Quoted text:
════
Data set

Here we used a dataset of 44 sites of seasonal tropical forests in central-eastern Brazil (Fig. 1; Table S1 [suppl.]), with 22 semideciduous forest sites and 22 deciduous forests sites. Semideciduous forests are associated with the Atlantic Forest domain and between 50 and 70% of the forest canopy loses its leaves in the dry season (Neves et al. 2017). These sites are under a Köppen Cwa climate (subtropical with dry winters and rainy summers), with average annual rainfall between 1400 and 1500 mm and average monthly temperature between 19 and 20 °C. Deciduous forests are affiliated with the Caatinga domain (a nucleus of seasonally dry tropical forests - SDTF) in which more than 70% of the species lose their leaves in the rainy season (Pennington et al., 2009), and that is located in the southern Caatinga or in islands of fertile soil in Cerrado domain (Fig. 1). These sites are located under a Koppen Aw/As climate transition (tropical dry winter), with average annual rainfall between 750 and 1000 mm and average monthly temperature between 22 to 24.6 ° C (Maia et al., 2020).

Each site was sampled with a varied number of permanent sampling units (5 to 128 per site; total of 1077) with varying dimensions (400 m² in most cases, but a few with 225 and 300 m²) depending on local terrain features and fragment size. Total sampled area was 40.2 ha: 23.68 ha in semideciduous forests and 16.52 ha in deciduous forests. Within each sampling unit, we measured and identified to the species level all trees with a diameter at breast height (DBH; 1.30 m above the ground) ≥ 5 cm.
════
Given task 1:
Condense the paragraph of the data set section beginning "Each site was sampled" into a short bulleted list that keeps its main facts.
Given task 2:
From the data set section, extract word for word the stretch from "Each site was" through "ground) ≥ 5 cm.".

Available data:
════
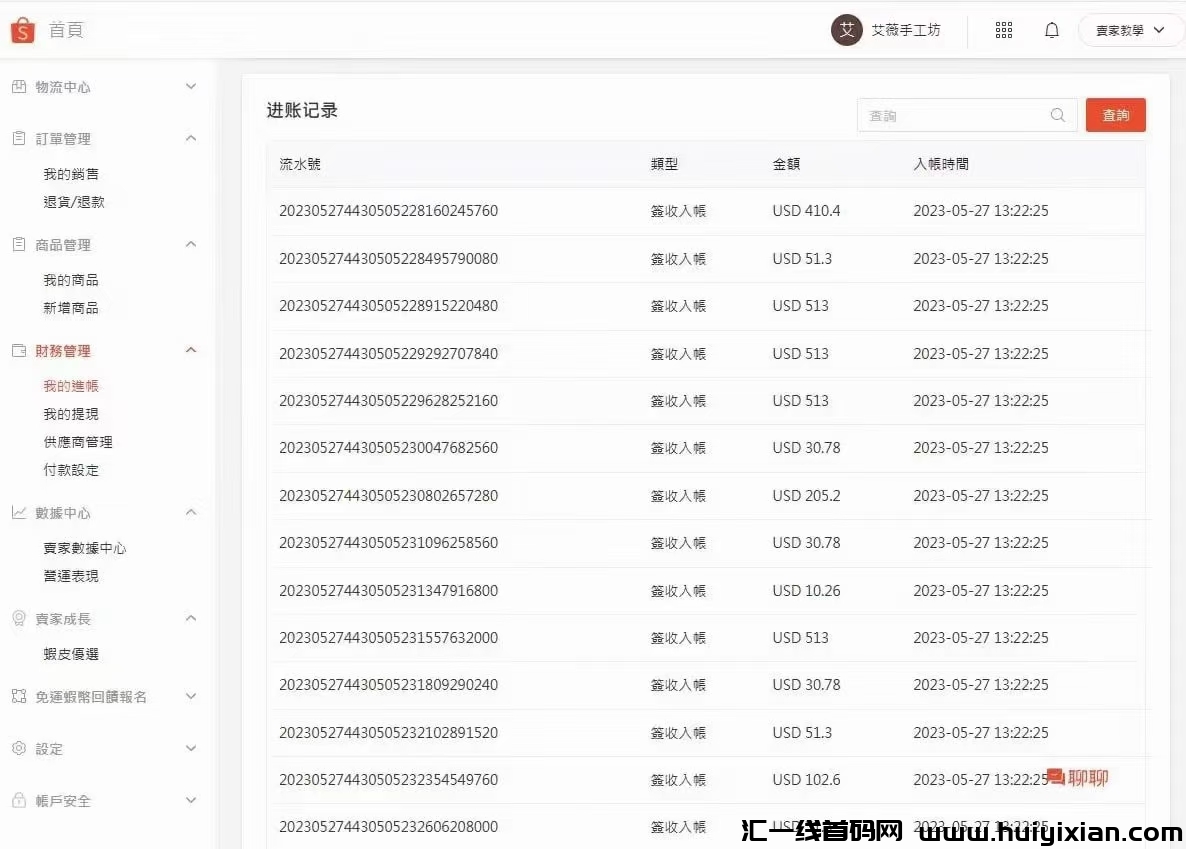Select 我的提現 in the sidebar

tap(71, 414)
════
Answer 1:
- Each site had 5 to 128 permanent sampling units, for a total of 1,077.
- Most units measured 400 m², and a few measured 225 or 300 m², depending on local terrain and fragment size.
- The total sampled area was 40.2 ha: 23.68 ha in semideciduous forests and 16.52 ha in deciduous forests.
- Within each unit, all trees with a diameter at breast height (1.30 m above the ground) of at least 5 cm were measured and identified to species.

Answer 2:
Each site was sampled with a varied number of permanent sampling units (5 to 128 per site; total of 1077) with varying dimensions (400 m² in most cases, but a few with 225 and 300 m²) depending on local terrain features and fragment size. Total sampled area was 40.2 ha: 23.68 ha in semideciduous forests and 16.52 ha in deciduous forests. Within each sampling unit, we measured and identified to the species level all trees with a diameter at breast height (DBH; 1.30 m above the ground) ≥ 5 cm.